How to forecast bike dock demand
Company: Two Sigma
Role: Data Scientist
Category: Machine Learning
Difficulty: easy
Interview Round: Technical Screen
You operate a shared city-bike system. For a given dock (station), you want to **predict demand in the next hour**.
## Task
Design an approach to predict:
- **Target:** number of bike check-outs (or net bike outflow) from this dock in the next **1 hour**.
## Data (assume available)
- Historical trips: `trip_id, start_station_id, end_station_id, start_time, end_time`
- Station metadata: `station_id, lat, lon, capacity`
- Exogenous signals (optional but common): weather, holidays/events, nearby transit, current dock inventory (bikes available / docks available)
## Questions
1. How would you **formulate** the prediction problem (regression vs classification vs time series)?

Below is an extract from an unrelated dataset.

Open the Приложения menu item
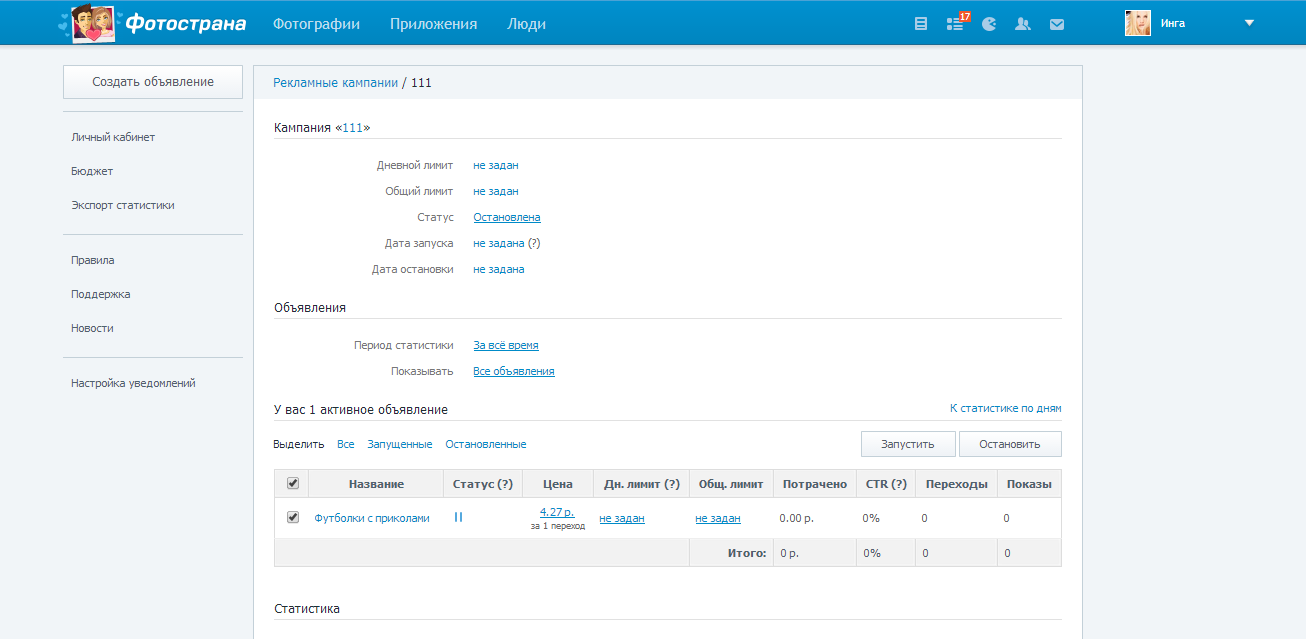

2. What **features** would you build (time-based, lagged, seasonality, spatial, inventory constraints, weather)?
3. What model families would you consider (baselines to advanced), and how would you **evaluate** them (metrics + train/validation split)?
4. How would you **prevent overfitting** in this setting (feature design, regularization, validation strategy, leakage prevention)?
5. What are key **failure modes / edge cases** (cold-start stations, special events, missing data, concept drift)?
Quick Answer: This question evaluates competency in time-series forecasting and demand prediction, including feature engineering, model selection and evaluation, handling nonstationarity, data leakage, overfitting, and operational failure modes.